Exercise details
Only the line containing "Contact Us (54, 1414)" and those after it, up to the end of the records below, are to be set down, exactly as written.

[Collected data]
+++

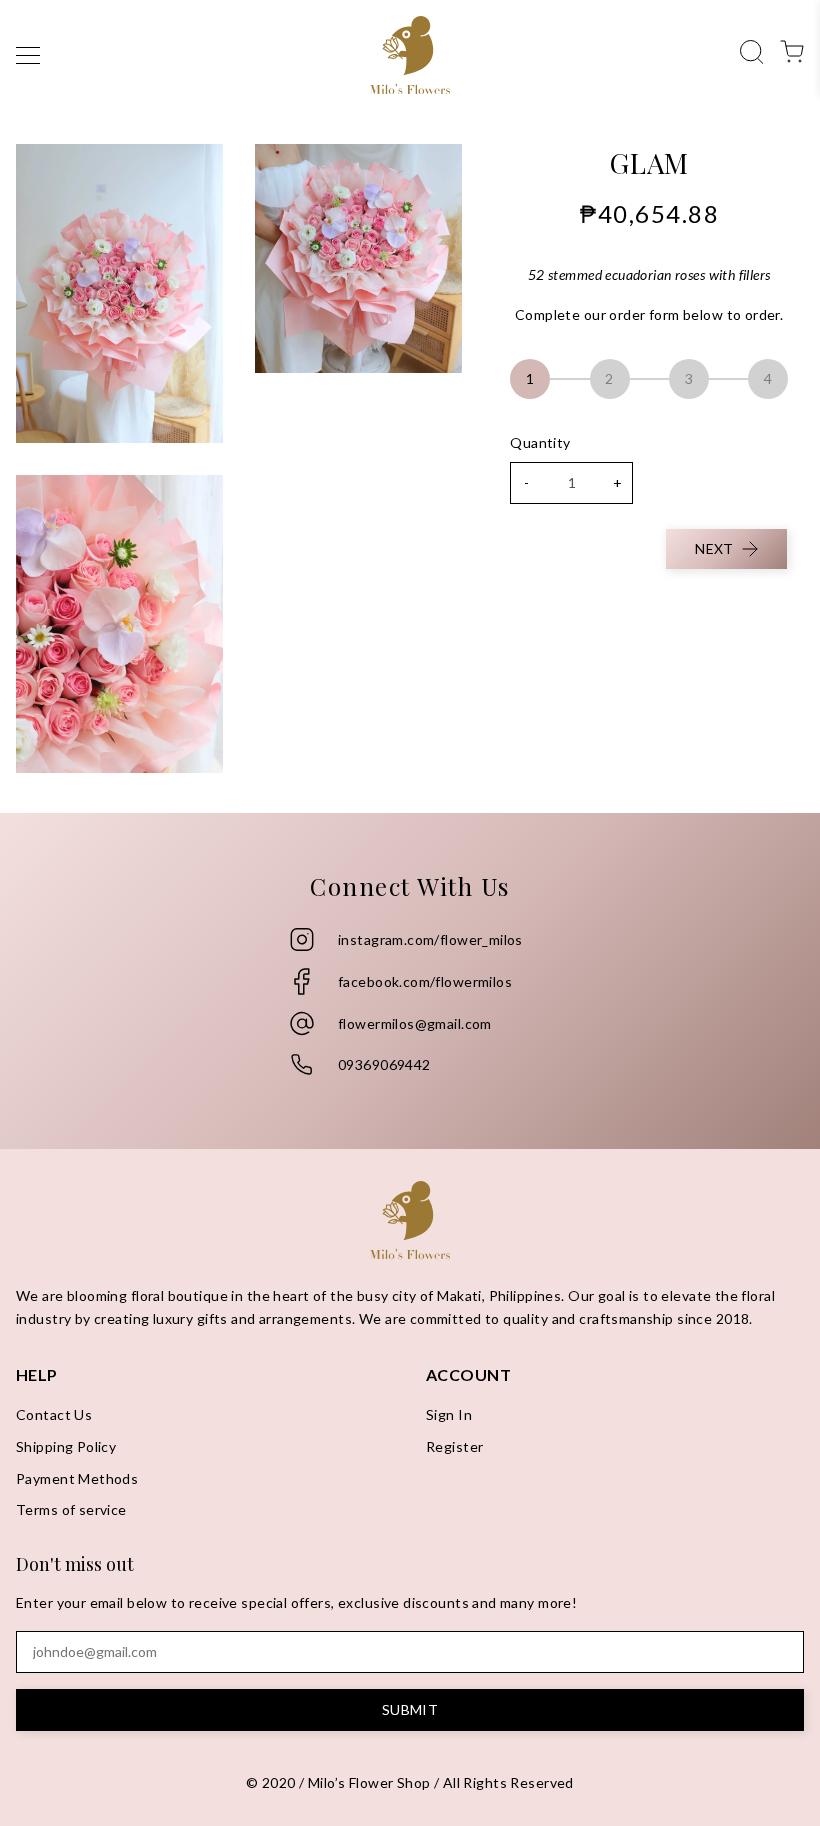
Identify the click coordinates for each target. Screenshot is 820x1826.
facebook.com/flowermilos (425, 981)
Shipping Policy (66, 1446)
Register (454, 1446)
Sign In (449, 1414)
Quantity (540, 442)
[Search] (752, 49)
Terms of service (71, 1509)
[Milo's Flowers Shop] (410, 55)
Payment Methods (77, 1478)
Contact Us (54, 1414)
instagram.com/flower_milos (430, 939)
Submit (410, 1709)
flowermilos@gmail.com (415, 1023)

+++

Your solution
Contact Us (54, 1414)
instagram.com/flower_milos (430, 939)
Submit (410, 1709)
flowermilos@gmail.com (415, 1023)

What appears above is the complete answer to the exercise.